A consumer may be asked to write a "credit letter" when applying for a loan in which their credit report reflects negative or derogatory information. What the creditor is actually asking for is an explanation as to what happened. This letter is often times the difference between obtaining credit or not. Applying for a home mortgage is a primary creditor that might ask for this letter.
When beginning the letter it is important to gather any documentation that might support the explanation. This information will be reviewed as part of the letter itself. There are four major categories to a sound letter of explanation. Keeping this in mind, a letter should be brief and sincere. While the person making the credit decision is interested in what happened, they are also experienced in making risk based decisions. Over a period of time, being sincere and to the point is always the better choice.
Factors to consider when writing a letter of explanation should consist of cause, result, action and resolution. Another thing to consider when writing a credit letter is the fact the creditor is being asked to loan money. Regardless of the amount or the purpose, those granting a loan want to make sure they are making a sound decision.
While most consumers are able to relate to a specific situation in their life that resulted in possible credit issues, including bankruptcy and foreclosure, most creditors will review the credit letter as to the amount of control a borrower had on the event. In example, if a consumer has a foreclosure on their credit report, what did they do to try to prevent it from happening? The letter would address the factors leading up to the foreclosure and what a consumer has since done from preventing it again. The letter would include copies of correspondence with the lender explaining the situation along with documentation they tried to sale the home prior to the foreclosure.

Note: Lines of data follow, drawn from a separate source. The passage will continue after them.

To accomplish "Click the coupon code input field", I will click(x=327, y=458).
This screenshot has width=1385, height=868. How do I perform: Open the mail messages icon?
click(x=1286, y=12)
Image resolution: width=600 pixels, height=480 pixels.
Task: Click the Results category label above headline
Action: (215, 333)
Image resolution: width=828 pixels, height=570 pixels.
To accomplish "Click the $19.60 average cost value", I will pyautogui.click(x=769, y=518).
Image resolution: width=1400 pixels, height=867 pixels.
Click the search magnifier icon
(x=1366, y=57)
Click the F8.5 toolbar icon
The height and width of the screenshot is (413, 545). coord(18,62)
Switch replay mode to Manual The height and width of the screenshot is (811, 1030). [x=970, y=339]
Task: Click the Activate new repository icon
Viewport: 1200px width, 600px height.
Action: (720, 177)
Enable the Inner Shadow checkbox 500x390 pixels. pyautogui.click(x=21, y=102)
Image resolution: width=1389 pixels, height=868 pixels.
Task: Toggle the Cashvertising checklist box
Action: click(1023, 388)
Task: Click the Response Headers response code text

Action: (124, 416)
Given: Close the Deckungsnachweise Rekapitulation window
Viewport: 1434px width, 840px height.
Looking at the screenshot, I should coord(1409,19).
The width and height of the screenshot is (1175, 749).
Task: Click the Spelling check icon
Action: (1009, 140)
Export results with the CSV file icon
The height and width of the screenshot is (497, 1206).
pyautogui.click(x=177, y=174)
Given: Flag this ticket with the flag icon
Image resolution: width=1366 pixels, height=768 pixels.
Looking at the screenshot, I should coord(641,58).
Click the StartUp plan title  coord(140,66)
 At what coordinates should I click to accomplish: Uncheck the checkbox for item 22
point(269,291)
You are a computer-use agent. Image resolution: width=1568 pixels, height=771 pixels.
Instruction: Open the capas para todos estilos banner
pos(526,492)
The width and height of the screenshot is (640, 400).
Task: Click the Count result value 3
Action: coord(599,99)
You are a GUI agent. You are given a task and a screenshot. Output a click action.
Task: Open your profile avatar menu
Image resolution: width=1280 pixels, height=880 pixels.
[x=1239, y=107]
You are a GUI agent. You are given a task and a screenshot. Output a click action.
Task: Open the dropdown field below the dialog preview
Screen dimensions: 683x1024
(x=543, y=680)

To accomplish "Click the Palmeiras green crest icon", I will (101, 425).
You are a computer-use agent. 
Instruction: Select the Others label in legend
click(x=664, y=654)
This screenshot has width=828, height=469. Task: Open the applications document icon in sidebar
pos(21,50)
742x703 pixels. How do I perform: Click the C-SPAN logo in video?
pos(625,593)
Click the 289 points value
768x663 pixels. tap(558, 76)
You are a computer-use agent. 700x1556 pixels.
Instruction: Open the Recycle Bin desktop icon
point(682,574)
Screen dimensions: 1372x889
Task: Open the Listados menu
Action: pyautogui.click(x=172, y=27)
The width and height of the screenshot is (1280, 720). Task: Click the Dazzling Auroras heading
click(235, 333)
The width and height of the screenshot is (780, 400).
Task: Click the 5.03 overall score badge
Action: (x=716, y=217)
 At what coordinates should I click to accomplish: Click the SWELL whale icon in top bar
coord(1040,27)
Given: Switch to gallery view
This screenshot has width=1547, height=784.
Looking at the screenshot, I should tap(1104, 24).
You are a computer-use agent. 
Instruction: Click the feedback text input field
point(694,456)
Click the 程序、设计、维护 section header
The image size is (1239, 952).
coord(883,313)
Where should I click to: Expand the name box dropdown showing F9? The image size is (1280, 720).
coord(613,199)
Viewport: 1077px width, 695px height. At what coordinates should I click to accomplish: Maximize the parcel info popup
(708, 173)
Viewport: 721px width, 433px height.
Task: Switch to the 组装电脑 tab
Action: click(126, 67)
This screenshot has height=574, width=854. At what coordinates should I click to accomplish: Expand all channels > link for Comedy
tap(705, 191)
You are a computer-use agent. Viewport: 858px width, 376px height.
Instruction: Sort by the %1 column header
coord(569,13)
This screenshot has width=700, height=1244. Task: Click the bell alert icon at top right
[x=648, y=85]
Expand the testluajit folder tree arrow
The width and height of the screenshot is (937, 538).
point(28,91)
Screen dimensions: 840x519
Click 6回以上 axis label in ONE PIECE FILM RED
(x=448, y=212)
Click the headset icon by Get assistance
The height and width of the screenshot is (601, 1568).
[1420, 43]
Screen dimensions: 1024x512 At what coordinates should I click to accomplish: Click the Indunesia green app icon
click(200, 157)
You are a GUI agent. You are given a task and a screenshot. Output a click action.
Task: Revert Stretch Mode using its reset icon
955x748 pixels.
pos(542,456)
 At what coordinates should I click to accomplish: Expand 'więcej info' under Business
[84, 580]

With the current economic conditions, creditors are allowing less risk based loans. Based on this, if a consumer is turned down due to their credit history and there are special circumstances, they should send the company a "credit letter" with documentation to support their explanation and reconsideration. The difference might easily be a reversal of the initial decision. An important fact to consider, letters of explanation with no supporting documentation stand a minimal chance of being reversed. In the world of credit, intent holds little reason for approvability.